Discover and install plugins to extend OpenClaw's capabilities without sorting through thousands of low-quality or spam entries.
Find pre-built skills for common tasks like GitHub automation, code generation, Slack messaging, or smart home control.
Get inspiration for building your own custom OpenClaw skills by browsing working examples organized by category.
Review source code on GitHub before installing a skill to verify it is safe and does what you need.

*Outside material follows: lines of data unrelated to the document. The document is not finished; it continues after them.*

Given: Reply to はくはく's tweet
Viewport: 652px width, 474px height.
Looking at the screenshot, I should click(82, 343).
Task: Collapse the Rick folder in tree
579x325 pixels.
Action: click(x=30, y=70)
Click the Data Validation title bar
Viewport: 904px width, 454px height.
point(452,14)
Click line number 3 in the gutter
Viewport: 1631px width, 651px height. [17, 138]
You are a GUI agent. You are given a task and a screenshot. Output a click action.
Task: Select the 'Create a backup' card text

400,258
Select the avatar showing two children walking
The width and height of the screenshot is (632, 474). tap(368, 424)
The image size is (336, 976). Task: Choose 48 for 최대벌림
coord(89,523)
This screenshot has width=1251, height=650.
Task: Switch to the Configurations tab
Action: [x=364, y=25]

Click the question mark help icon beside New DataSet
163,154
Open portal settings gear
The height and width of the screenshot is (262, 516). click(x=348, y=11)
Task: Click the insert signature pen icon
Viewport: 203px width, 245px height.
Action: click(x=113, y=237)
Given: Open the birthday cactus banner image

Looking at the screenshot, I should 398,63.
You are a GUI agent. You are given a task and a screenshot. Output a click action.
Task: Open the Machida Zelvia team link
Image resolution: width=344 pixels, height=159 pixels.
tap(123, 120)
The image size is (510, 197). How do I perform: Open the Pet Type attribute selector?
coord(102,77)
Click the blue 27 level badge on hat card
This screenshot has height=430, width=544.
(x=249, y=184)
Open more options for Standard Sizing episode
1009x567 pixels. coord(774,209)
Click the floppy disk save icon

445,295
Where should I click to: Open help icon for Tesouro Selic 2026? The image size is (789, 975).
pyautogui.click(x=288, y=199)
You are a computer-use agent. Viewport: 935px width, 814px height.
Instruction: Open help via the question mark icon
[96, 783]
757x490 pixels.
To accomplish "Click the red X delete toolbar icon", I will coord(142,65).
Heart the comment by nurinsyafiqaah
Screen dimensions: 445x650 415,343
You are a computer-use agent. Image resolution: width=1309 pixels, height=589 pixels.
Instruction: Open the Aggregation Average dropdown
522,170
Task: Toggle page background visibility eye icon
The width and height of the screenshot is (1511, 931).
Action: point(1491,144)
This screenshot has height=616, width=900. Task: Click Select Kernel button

Awesome OpenClaw Skills is a curated directory of over 5,000 community-built extensions for OpenClaw, a locally-running AI assistant. OpenClaw is an AI agent that operates directly on your machine, and skills are the plugins that expand what it can do, connecting it to external services, automating workflows, or performing specialized tasks like writing code, interacting with GitHub, sending Slack messages, or controlling a smart home. The repository exists because OpenClaw's official public registry, ClawHub, hosts over 13,000 skills but includes a lot of noise: spam submissions, duplicate entries, low-quality descriptions, and entries flagged by security researchers as malicious. This list acts as a filtered, organized subset, removing thousands of problematic entries and sorting the remaining ones into clear categories like Git and GitHub, Coding Agents, Browser Automation, DevOps, Image Generation, Marketing, Productivity, and many more. Each skill entry links to both the ClawHub page and the underlying GitHub source, so you can inspect the code before installing. Installing a skill is done either with a one-line command using the ClawHub CLI, or manually by copying a folder to a known directory on your machine. A workspace-level skill takes priority over a globally-installed one, which takes priority over built-in defaults. You would use this list when you want to extend OpenClaw's capabilities and need to discover what's available without wading through the full registry. It is also useful as an inspiration catalog for building your own skills. The repository contains no primary programming language, it is documentation and a structured list, not runnable code. A security notice makes clear that skills in the list are curated but not audited, and recommends reviewing source code before installing any skill.
Generated 2026-05-18 · Model: sonnet-4-6 · Verify against the repo before relying on details.